Records from a data collection:
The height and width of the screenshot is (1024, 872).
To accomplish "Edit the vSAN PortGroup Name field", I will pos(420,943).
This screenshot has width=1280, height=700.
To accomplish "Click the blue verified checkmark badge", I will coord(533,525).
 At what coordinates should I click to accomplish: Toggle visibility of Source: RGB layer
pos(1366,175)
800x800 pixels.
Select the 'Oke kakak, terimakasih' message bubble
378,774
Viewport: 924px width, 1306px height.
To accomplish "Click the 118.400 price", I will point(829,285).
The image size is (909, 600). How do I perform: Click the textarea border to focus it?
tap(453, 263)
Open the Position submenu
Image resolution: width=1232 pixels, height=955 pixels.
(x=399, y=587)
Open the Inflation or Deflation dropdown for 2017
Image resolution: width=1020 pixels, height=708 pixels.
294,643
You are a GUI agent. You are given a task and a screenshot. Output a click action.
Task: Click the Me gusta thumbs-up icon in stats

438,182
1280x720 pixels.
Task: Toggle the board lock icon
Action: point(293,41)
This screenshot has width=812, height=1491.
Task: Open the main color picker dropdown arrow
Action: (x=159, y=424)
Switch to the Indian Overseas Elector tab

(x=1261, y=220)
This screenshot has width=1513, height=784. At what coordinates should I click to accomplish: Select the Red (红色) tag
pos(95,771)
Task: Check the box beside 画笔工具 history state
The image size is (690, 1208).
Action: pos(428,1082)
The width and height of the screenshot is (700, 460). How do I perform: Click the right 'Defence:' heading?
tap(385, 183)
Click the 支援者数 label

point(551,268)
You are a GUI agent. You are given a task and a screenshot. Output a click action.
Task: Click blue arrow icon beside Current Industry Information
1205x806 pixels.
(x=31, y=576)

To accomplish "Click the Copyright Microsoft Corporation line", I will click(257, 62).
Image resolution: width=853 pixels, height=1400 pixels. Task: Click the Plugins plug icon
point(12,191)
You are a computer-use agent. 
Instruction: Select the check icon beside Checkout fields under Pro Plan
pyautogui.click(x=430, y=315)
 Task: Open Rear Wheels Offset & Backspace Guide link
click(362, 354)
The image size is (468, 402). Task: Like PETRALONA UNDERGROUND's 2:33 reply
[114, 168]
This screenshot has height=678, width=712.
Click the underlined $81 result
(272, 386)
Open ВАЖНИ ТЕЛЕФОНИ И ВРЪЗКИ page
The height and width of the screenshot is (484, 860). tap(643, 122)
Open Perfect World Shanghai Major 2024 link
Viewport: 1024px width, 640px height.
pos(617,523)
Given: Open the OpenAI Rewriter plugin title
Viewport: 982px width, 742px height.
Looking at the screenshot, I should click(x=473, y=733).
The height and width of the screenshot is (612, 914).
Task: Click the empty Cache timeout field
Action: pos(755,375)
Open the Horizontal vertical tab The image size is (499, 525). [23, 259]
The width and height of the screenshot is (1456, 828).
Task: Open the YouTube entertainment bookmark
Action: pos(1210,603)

Work to complete:
Each line of the data must be returned exactly.

Answer section:
The height and width of the screenshot is (1024, 872).
To accomplish "Edit the vSAN PortGroup Name field", I will pos(420,943).
This screenshot has width=1280, height=700.
To accomplish "Click the blue verified checkmark badge", I will coord(533,525).
 At what coordinates should I click to accomplish: Toggle visibility of Source: RGB layer
pos(1366,175)
800x800 pixels.
Select the 'Oke kakak, terimakasih' message bubble
378,774
Viewport: 924px width, 1306px height.
To accomplish "Click the 118.400 price", I will point(829,285).
The image size is (909, 600). How do I perform: Click the textarea border to focus it?
tap(453, 263)
Open the Position submenu
Image resolution: width=1232 pixels, height=955 pixels.
(x=399, y=587)
Open the Inflation or Deflation dropdown for 2017
Image resolution: width=1020 pixels, height=708 pixels.
294,643
You are a GUI agent. You are given a task and a screenshot. Output a click action.
Task: Click the Me gusta thumbs-up icon in stats

438,182
1280x720 pixels.
Task: Toggle the board lock icon
Action: point(293,41)
This screenshot has width=812, height=1491.
Task: Open the main color picker dropdown arrow
Action: (x=159, y=424)
Switch to the Indian Overseas Elector tab

(x=1261, y=220)
This screenshot has width=1513, height=784. At what coordinates should I click to accomplish: Select the Red (红色) tag
pos(95,771)
Task: Check the box beside 画笔工具 history state
The image size is (690, 1208).
Action: pos(428,1082)
The width and height of the screenshot is (700, 460). How do I perform: Click the right 'Defence:' heading?
tap(385, 183)
Click the 支援者数 label

point(551,268)
You are a GUI agent. You are given a task and a screenshot. Output a click action.
Task: Click blue arrow icon beside Current Industry Information
1205x806 pixels.
(x=31, y=576)

To accomplish "Click the Copyright Microsoft Corporation line", I will click(257, 62).
Image resolution: width=853 pixels, height=1400 pixels. Task: Click the Plugins plug icon
point(12,191)
You are a computer-use agent. 
Instruction: Select the check icon beside Checkout fields under Pro Plan
pyautogui.click(x=430, y=315)
 Task: Open Rear Wheels Offset & Backspace Guide link
click(362, 354)
The image size is (468, 402). Task: Like PETRALONA UNDERGROUND's 2:33 reply
[114, 168]
This screenshot has height=678, width=712.
Click the underlined $81 result
(272, 386)
Open ВАЖНИ ТЕЛЕФОНИ И ВРЪЗКИ page
The height and width of the screenshot is (484, 860). tap(643, 122)
Open Perfect World Shanghai Major 2024 link
Viewport: 1024px width, 640px height.
pos(617,523)
Given: Open the OpenAI Rewriter plugin title
Viewport: 982px width, 742px height.
Looking at the screenshot, I should click(x=473, y=733).
The height and width of the screenshot is (612, 914).
Task: Click the empty Cache timeout field
Action: pos(755,375)
Open the Horizontal vertical tab The image size is (499, 525). [23, 259]
The width and height of the screenshot is (1456, 828).
Task: Open the YouTube entertainment bookmark
Action: pos(1210,603)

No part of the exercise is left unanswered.